* _TASK STATEMENT_
Exactly the lines from the one containing "At what coordinates should I click to accomplish: Open" through the end of the entries, both ends included, are to be output.

--- EXERCISE MATERIALS Enclosed Below ---

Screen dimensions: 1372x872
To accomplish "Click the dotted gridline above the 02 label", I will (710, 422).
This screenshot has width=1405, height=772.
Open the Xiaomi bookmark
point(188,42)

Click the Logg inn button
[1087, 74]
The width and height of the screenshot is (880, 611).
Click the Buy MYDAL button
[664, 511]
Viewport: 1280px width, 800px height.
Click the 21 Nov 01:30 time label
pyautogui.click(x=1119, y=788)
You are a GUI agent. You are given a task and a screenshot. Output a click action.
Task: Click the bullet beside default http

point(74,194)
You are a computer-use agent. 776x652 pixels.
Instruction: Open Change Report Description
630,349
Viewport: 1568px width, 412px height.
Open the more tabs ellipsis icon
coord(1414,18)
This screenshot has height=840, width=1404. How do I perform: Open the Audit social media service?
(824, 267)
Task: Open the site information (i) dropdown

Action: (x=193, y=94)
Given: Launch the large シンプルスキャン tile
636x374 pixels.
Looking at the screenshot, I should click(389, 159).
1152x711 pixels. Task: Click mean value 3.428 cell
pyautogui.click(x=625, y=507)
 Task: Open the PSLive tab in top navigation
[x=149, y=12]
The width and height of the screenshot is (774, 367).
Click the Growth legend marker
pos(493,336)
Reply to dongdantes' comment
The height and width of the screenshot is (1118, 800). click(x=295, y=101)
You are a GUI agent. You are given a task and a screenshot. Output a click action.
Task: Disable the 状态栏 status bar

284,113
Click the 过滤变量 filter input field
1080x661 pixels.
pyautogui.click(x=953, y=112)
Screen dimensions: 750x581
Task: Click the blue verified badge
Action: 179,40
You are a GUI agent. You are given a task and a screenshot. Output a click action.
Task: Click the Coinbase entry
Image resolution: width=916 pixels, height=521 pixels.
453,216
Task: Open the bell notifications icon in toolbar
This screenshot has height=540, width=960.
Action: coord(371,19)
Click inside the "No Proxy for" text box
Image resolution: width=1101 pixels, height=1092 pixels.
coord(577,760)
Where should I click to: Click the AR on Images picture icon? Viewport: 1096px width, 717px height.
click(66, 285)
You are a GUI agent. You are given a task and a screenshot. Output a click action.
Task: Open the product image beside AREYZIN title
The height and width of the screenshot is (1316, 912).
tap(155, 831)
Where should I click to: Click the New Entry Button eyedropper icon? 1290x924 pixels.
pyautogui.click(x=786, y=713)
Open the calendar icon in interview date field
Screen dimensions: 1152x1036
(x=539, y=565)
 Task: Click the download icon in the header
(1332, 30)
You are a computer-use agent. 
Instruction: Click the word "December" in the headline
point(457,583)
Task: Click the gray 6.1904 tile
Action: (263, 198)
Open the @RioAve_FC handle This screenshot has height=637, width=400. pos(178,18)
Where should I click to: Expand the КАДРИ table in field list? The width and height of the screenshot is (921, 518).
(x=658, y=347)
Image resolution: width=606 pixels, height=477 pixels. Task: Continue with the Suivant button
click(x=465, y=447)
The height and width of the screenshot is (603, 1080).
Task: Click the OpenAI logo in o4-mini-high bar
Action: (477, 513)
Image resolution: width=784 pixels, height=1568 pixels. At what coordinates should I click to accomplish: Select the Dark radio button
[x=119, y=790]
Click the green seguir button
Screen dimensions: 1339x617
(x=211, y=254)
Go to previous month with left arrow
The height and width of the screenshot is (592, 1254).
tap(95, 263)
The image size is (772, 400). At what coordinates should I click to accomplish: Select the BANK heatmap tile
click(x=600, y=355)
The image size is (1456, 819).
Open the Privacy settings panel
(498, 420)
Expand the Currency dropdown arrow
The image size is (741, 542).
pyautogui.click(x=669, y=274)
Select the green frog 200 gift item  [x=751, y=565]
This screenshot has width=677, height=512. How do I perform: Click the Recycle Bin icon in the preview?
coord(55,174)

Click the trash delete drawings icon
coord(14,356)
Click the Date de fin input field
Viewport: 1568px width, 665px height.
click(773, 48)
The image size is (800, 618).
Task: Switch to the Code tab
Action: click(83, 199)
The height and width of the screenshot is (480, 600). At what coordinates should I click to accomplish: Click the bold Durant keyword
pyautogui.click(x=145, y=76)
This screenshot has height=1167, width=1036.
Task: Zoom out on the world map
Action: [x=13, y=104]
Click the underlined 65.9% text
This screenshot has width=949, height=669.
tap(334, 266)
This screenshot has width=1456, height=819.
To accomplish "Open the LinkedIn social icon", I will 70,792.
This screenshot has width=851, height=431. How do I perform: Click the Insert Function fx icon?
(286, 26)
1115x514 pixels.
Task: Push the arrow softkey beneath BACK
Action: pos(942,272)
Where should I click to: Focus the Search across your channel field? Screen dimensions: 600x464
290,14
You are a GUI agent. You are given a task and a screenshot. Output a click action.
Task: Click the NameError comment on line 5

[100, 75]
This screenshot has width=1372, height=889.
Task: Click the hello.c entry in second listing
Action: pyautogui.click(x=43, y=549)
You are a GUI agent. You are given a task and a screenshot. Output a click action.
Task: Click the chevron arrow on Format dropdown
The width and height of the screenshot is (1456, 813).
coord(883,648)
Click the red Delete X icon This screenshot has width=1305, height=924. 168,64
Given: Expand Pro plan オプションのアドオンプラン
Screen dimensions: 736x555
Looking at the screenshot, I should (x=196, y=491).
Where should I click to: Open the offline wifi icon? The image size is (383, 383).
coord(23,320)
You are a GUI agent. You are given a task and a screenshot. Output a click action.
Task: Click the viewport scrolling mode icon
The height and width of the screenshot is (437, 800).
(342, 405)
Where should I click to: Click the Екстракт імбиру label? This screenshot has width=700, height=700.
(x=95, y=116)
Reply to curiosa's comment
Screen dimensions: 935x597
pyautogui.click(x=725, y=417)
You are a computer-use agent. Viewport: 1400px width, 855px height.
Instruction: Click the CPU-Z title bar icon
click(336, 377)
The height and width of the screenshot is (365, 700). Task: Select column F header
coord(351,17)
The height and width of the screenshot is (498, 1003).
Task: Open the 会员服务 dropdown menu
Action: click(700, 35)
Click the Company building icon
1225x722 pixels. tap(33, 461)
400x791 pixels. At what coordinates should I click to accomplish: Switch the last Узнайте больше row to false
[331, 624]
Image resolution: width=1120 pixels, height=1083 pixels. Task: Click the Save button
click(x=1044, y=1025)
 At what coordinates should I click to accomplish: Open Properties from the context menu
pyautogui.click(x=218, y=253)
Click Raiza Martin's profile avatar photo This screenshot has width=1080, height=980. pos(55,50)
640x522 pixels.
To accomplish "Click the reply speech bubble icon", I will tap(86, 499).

--- End of Enclosed EXERCISE MATERIALS ---

* _WORKED SOLUTION_
 At what coordinates should I click to accomplish: Open Properties from the context menu
pyautogui.click(x=218, y=253)
Click Raiza Martin's profile avatar photo This screenshot has width=1080, height=980. pos(55,50)
640x522 pixels.
To accomplish "Click the reply speech bubble icon", I will tap(86, 499).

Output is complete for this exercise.